LATIHAN TERTULIS 1
Bisakah Anda mengutip baris-baris dalam catatan di bawah ini tanpa perubahan, mulai dari baris yang memuat "You are a computer-use agent. 1141x807" dan berakhir pada akhir catatan, dengan kedua ujungnya disertakan? Jangan sertakan gambar dalam jawaban.

Sukses

Hukum Perikatan, Pengertian, Dasar Hukum, dan Asasnya

Hukum perikatan memiliki peran vital dalam banyak aspek kehidupan, termasuk dalam bisnis, perdagangan, sewa-menyewa, pinjaman, dan perjanjian kerja.

Liputan6.com, Jakarta - Hukum perikatan adalah cabang hukum yang mengatur hubungan hukum antara dua pihak atau lebih yang saling terikat oleh adanya hak dan kewajiban terkait suatu prestasi. Perikatan dapat timbul dari persetujuan atau perjanjian antara para pihak atau berdasarkan ketentuan undang-undang.

Dalam hukum perikatan, terdapat dua peran utama, yaitu kreditur yang memiliki hak atas prestasi, dan debitur yang berkewajiban untuk melaksanakan prestasi tersebut.

Aspek penting dalam hukum perikatan adalah asas kebebasan berkontrak, yang memberikan kebebasan kepada para pihak untuk membuat perjanjian sesuai dengan keinginan mereka selama tidak bertentangan dengan undang-undang dan prinsip keadilan. Selain itu, terdapat pula asas pacta sunt servanda, yang menyatakan bahwa perjanjian yang sah berlaku sebagai undang-undang dan para pihak harus melaksanakannya dengan sungguh-sungguh.

DATA UNTUK DIOLAH
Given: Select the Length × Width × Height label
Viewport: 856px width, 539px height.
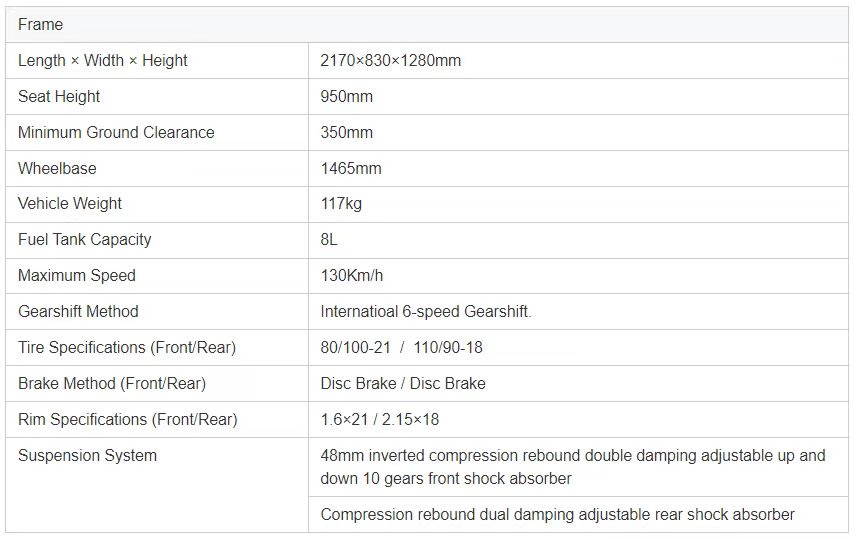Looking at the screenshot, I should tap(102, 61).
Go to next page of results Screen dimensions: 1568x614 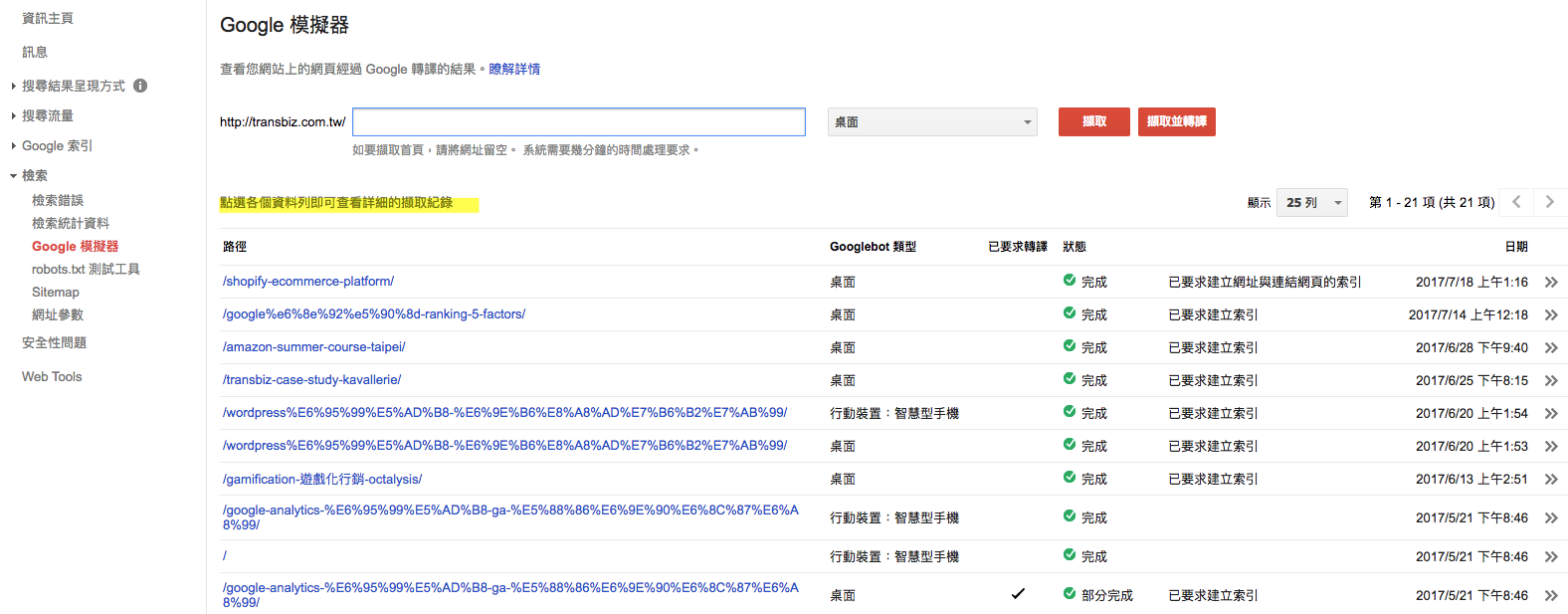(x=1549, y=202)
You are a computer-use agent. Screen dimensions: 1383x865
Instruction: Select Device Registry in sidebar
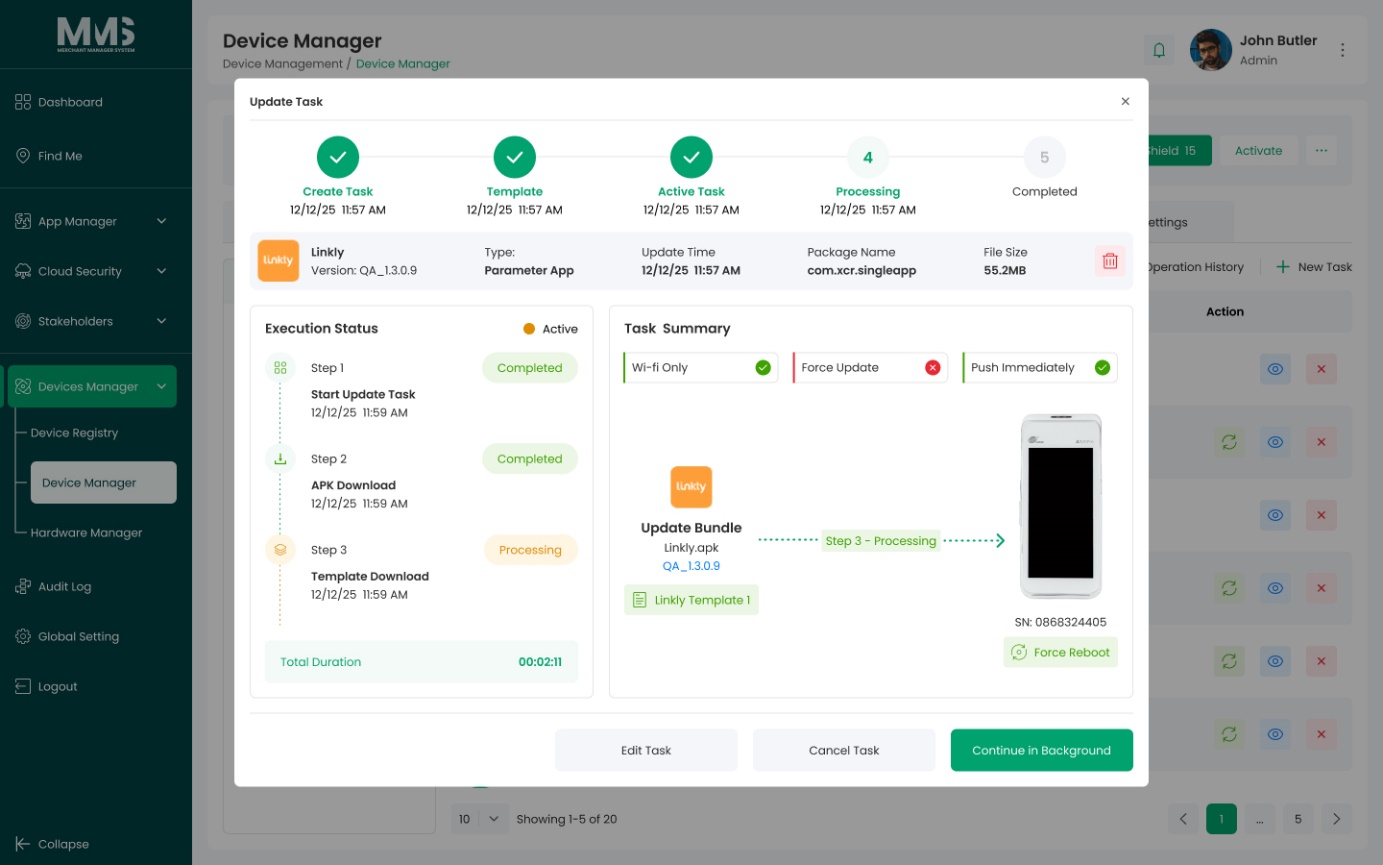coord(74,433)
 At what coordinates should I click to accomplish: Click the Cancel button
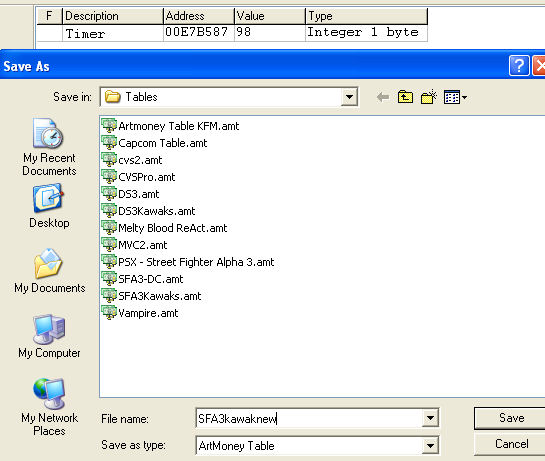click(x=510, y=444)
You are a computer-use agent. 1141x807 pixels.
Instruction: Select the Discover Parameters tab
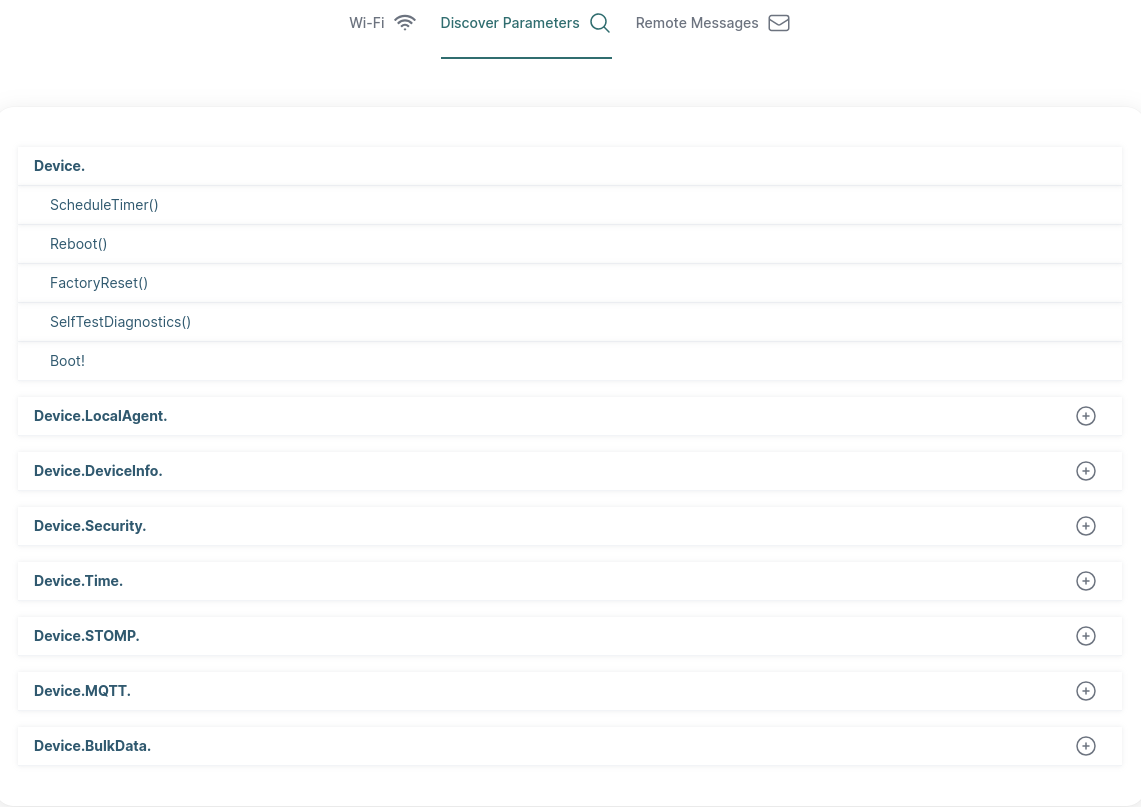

LATIHAN TERTULIS 2
Cetak ulang tanpa perubahan bagian artikel tentang hukum perikatan di atas, mulai dari "Hukum perikatan memiliki" dan berakhir pada "melaksanakan prestasi tersebut.".

JAWABAN LENGKAP 1
You are a computer-use agent. 1141x807 pixels.
Instruction: Select the Discover Parameters tab

JAWABAN LENGKAP 2
Hukum perikatan memiliki peran vital dalam banyak aspek kehidupan, termasuk dalam bisnis, perdagangan, sewa-menyewa, pinjaman, dan perjanjian kerja.

Liputan6.com, Jakarta - Hukum perikatan adalah cabang hukum yang mengatur hubungan hukum antara dua pihak atau lebih yang saling terikat oleh adanya hak dan kewajiban terkait suatu prestasi. Perikatan dapat timbul dari persetujuan atau perjanjian antara para pihak atau berdasarkan ketentuan undang-undang.

Dalam hukum perikatan, terdapat dua peran utama, yaitu kreditur yang memiliki hak atas prestasi, dan debitur yang berkewajiban untuk melaksanakan prestasi tersebut.